Examples¶
Enhance a WAV file¶
AIC_SDK_LICENSE=your_key_here python examples/enhance.py input.wav output.wav --strength 80
Streaming-like chunked processing¶
import numpy as np
from aic import Model, AICModelType
with Model(AICModelType.QUAIL_S, sample_rate=48000, channels=1, frames=480) as model:
audio_stream = ... # your audio input
while audio_stream.has_data():
chunk = audio_stream.get_chunk(480)
enhanced = model.process(chunk)
# play or store `enhanced`
Voice Activity Detection (VAD) during streaming¶
Attach a VAD to a model and query speech activity as you process audio.
import numpy as np
from aic import Model, AICModelType, AICVadParameter
with Model(AICModelType.QUAIL_L, sample_rate=48000, channels=1, frames=480) as model:
with model.create_vad() as vad:
# Optional: tune VAD behavior
vad.set_parameter(AICVadParameter.SPEECH_HOLD_DURATION, 0.05)
vad.set_parameter(AICVadParameter.SENSITIVITY, 6.0)

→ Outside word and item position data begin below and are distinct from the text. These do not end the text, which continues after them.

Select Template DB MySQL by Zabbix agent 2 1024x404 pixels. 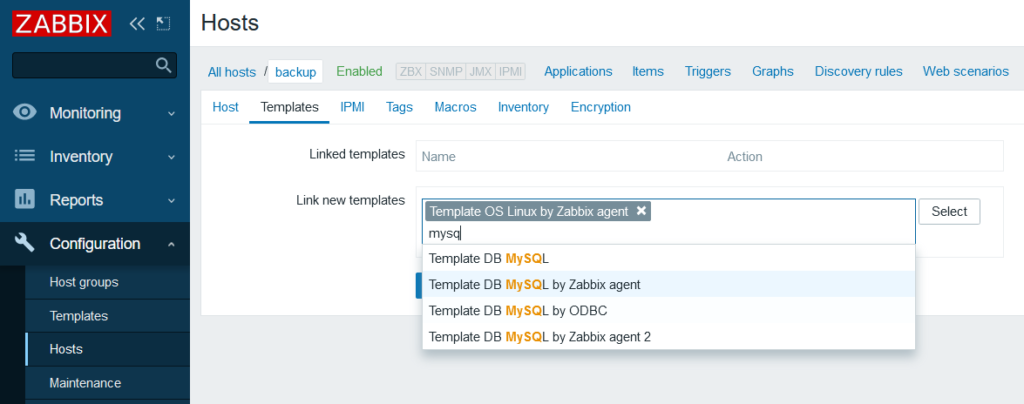539,337
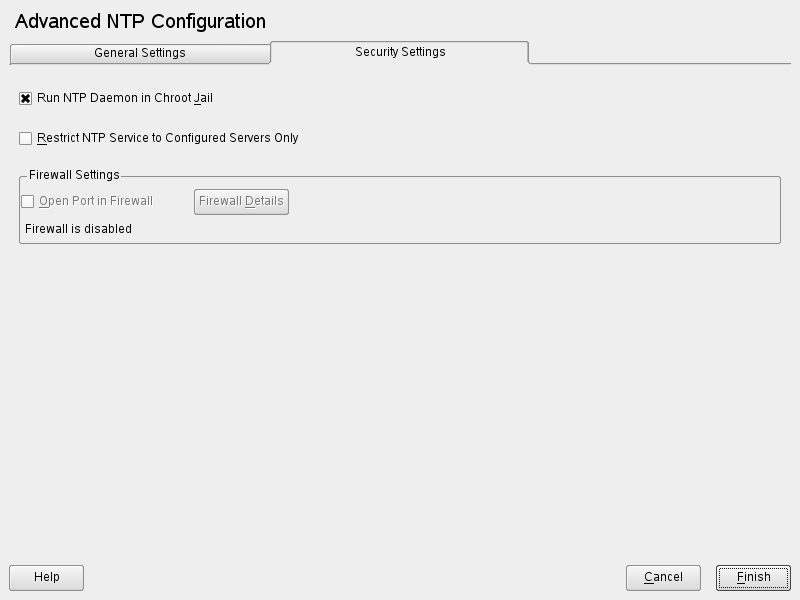Click the 'Run NTP Daemon in Chroot Jail' label

125,99
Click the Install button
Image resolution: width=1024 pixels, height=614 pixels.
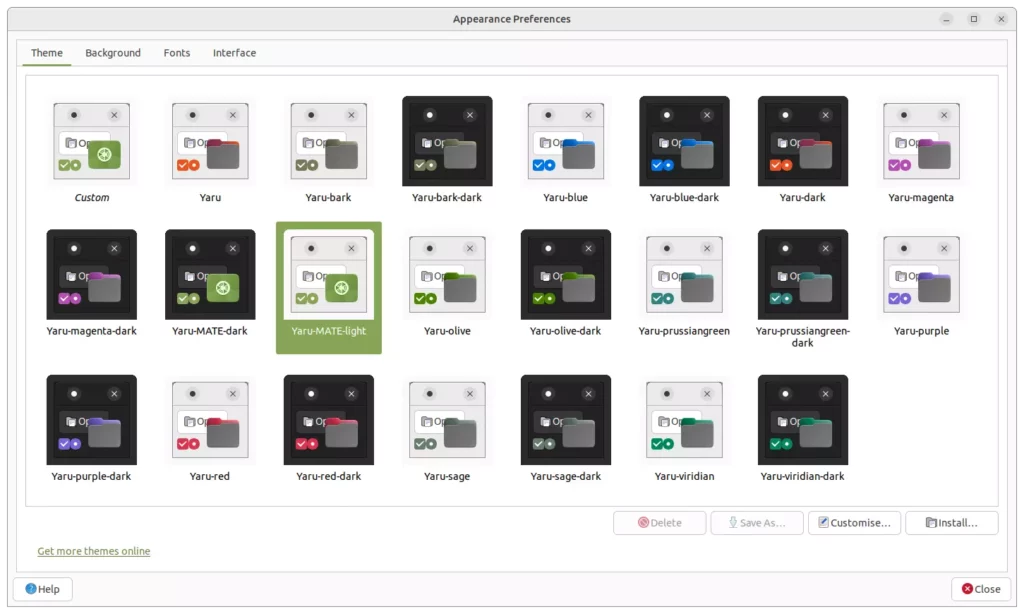point(951,522)
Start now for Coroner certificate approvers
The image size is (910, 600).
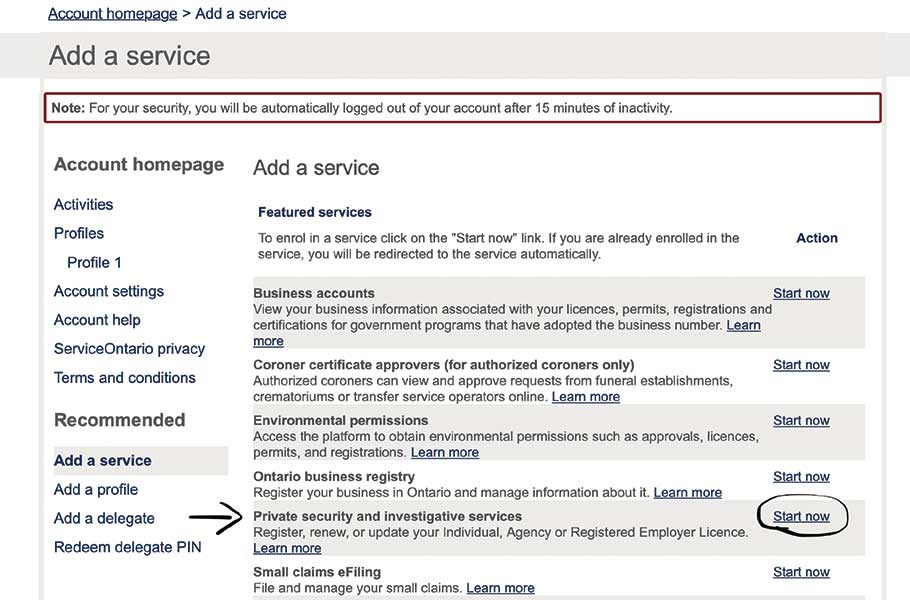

for chunk in stream_chunks(): # yields (1, 480) float32 arrays
model.process(chunk)
is_speech = vad.is_speech_detected()
if is_speech:
handle_active_speech(chunk)
Sequential channel processing¶
Process audio where channels are stored sequentially (all samples for channel 0, then channel 1, etc.) rather than interleaved.
import numpy as np
from aic import Model, AICModelType
# Sequential layout: [ch0_samples..., ch1_samples..., ...]
ch0 = np.random.randn(480).astype(np.float32)
ch1 = np.random.randn(480).astype(np.float32)
audio_sequential = np.concatenate([ch0, ch1]) # All ch0, then all ch1
with Model(AICModelType.QUAIL_L, license_key=license_key, sample_rate=48000, channels=2, frames=480) as model:
enhanced = model.process_sequential(audio_sequential, channels=2)
# enhanced is modified in-place
STT-optimized models¶
Use STT-optimized models for speech-to-text applications. These models are designed to improve STT accuracy in challenging environments.
import numpy as np
from aic import Model, AICModelType
# For 16 kHz audio (recommended for most STT systems)
with Model(AICModelType.QUAIL_STT_L16, license_key=license_key, sample_rate=16000, channels=1, frames=160) as model:
audio = np.random.randn(1, 160).astype(np.float32)
enhanced = model.process(audio)
# For 8 kHz audio
with Model(AICModelType.QUAIL_STT_L8, license_key=license_key, sample_rate=8000, channels=1, frames=80) as model:
audio = np.random.randn(1, 80).astype(np.float32)
enhanced = model.process(audio)
# Voice Focus model - isolates foreground speaker while suppressing interfering speech
with Model(AICModelType.QUAIL_VF_STT_L16, license_key=license_key, sample_rate=16000, channels=1, frames=160) as model:
audio = np.random.randn(1, 160).astype(np.float32)
enhanced = model.process(audio)